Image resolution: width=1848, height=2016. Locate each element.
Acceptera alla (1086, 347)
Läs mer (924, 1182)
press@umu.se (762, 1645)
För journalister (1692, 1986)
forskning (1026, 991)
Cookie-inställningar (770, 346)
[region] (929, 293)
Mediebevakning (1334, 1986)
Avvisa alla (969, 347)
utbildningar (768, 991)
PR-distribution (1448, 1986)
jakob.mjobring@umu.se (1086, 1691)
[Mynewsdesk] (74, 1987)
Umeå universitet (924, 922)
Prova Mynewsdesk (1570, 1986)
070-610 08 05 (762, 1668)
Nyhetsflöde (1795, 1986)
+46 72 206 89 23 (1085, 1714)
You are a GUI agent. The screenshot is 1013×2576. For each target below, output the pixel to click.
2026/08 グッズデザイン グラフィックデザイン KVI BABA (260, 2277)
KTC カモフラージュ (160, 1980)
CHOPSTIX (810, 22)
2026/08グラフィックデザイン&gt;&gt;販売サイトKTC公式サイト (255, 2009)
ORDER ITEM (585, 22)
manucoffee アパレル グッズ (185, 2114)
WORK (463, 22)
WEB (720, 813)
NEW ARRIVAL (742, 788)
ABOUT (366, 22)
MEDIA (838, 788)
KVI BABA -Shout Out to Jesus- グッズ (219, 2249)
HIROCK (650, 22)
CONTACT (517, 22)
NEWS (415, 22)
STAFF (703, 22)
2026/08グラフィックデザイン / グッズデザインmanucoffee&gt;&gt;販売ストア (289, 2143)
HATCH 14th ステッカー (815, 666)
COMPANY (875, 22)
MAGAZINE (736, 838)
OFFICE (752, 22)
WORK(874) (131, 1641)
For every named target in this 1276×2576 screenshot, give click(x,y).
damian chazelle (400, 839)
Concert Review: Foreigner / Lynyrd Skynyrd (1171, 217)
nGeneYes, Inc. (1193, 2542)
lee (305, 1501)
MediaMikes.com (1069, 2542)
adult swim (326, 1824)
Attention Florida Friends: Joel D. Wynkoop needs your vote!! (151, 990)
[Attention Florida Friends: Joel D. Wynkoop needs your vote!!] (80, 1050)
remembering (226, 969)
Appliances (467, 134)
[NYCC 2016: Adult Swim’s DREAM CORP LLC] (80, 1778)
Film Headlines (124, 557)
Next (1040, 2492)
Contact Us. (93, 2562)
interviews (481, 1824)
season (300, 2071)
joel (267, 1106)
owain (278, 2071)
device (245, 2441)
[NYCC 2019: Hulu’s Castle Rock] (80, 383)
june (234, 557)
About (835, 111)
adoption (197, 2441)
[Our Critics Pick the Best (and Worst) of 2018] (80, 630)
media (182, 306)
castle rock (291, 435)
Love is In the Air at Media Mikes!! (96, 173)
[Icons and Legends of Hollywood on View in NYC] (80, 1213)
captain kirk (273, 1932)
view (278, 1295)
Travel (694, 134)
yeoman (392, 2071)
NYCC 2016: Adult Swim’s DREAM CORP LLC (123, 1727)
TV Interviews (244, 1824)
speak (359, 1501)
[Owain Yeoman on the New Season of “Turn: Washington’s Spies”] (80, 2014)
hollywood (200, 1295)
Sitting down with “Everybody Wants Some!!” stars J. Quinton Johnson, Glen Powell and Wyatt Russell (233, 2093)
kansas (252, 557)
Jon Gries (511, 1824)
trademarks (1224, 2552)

__EXERCISE GOAL__. Reproduce the lines from the one containing "season (300, 2071)" to the end of the entries, keeping both ends and adding nothing.

__WRITTEN ANSWER__.
season (300, 2071)
joel (267, 1106)
owain (278, 2071)
device (245, 2441)
[NYCC 2019: Hulu’s Castle Rock] (80, 383)
june (234, 557)
About (835, 111)
adoption (197, 2441)
[Our Critics Pick the Best (and Worst) of 2018] (80, 630)
media (182, 306)
castle rock (291, 435)
Love is In the Air at Media Mikes!! (96, 173)
[Icons and Legends of Hollywood on View in NYC] (80, 1213)
captain kirk (273, 1932)
view (278, 1295)
Travel (694, 134)
yeoman (392, 2071)
NYCC 2016: Adult Swim’s DREAM CORP LLC (123, 1727)
TV Interviews (244, 1824)
speak (359, 1501)
[Owain Yeoman on the New Season of “Turn: Washington’s Spies”] (80, 2014)
hollywood (200, 1295)
Sitting down with “Everybody Wants Some!!” stars J. Quinton Johnson, Glen Powell and Wyatt Russell (233, 2093)
kansas (252, 557)
Jon Gries (511, 1824)
trademarks (1224, 2552)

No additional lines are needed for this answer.